_Text passage_
Wednesday, October 29, 2014

case digest



G.R. No. L-59791
February 13, 1992


Petitioner Manila Electric Company (MERALCO) is a domestic corporation duly organized and existing under the laws of Philippines. Respondent Honorable Judge Gregorio G. Pineda is impleaded in his official capacity as the presiding judge of the Court of First Instance (now Regional Trial Court) of Rizal, Branch XXI, Pasig, Metro Manila. While private respondents Teofilo Arayon, Sr., Gil de Guzman, Lucito Santiago and Teresa Bautista are owners in fee simple of the expropriated property situated at Malaya, Pililla, Rizal.

On October 29, 1974, a complaint for eminent domain was filed by petitioner MERALCO against forty-two (42) defendants with the Court of First Instance (now Regional Trial Court) of Rizal, Branch XXII, Pasig, Metro Manila. The complaint alleges that for the purpose of constructing a 230 KV Transmission line from Barrio Malaya to Tower No. 220 at Pililla, Rizal, petitioner needs portions of the land of the private respondents consisting of an aggregate area of 237,321 square meters. Despite petitioner's offers to pay compensation and attempts to negotiate with the respondents', the parties failed to reach an agreement.

_Information shown_
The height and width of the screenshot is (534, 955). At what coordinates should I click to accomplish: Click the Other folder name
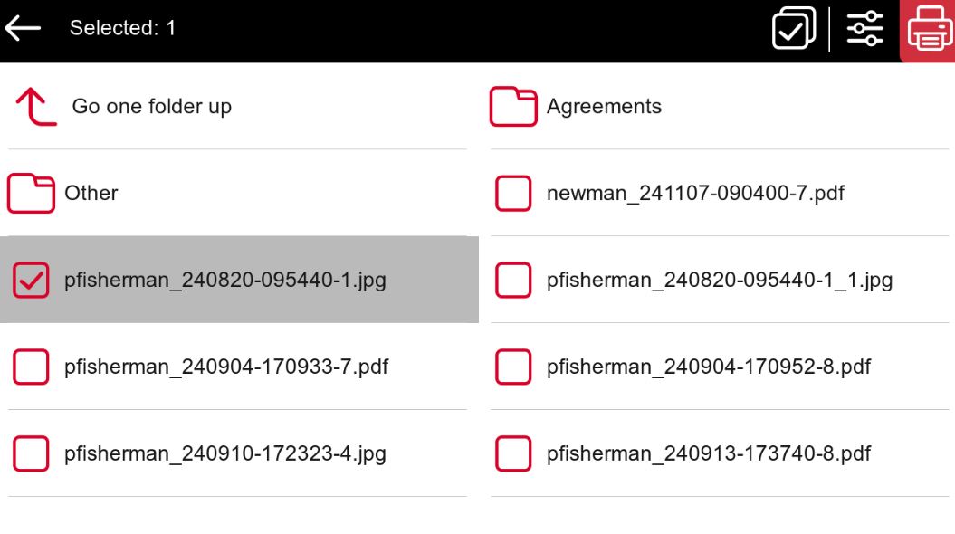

_Exercise requirements_
a - Please write out the part of the case digest between "case digest" and "Malaya, Pililla, Rizal.", inclusive.
b - Name each private respondent listed in the case digest.

_Results_
a -
case digest



G.R. No. L-59791
February 13, 1992


Petitioner Manila Electric Company (MERALCO) is a domestic corporation duly organized and existing under the laws of Philippines. Respondent Honorable Judge Gregorio G. Pineda is impleaded in his official capacity as the presiding judge of the Court of First Instance (now Regional Trial Court) of Rizal, Branch XXI, Pasig, Metro Manila. While private respondents Teofilo Arayon, Sr., Gil de Guzman, Lucito Santiago and Teresa Bautista are owners in fee simple of the expropriated property situated at Malaya, Pililla, Rizal.

b -
Teofilo Arayon, Sr.
Gil de Guzman
Lucito Santiago
Teresa Bautista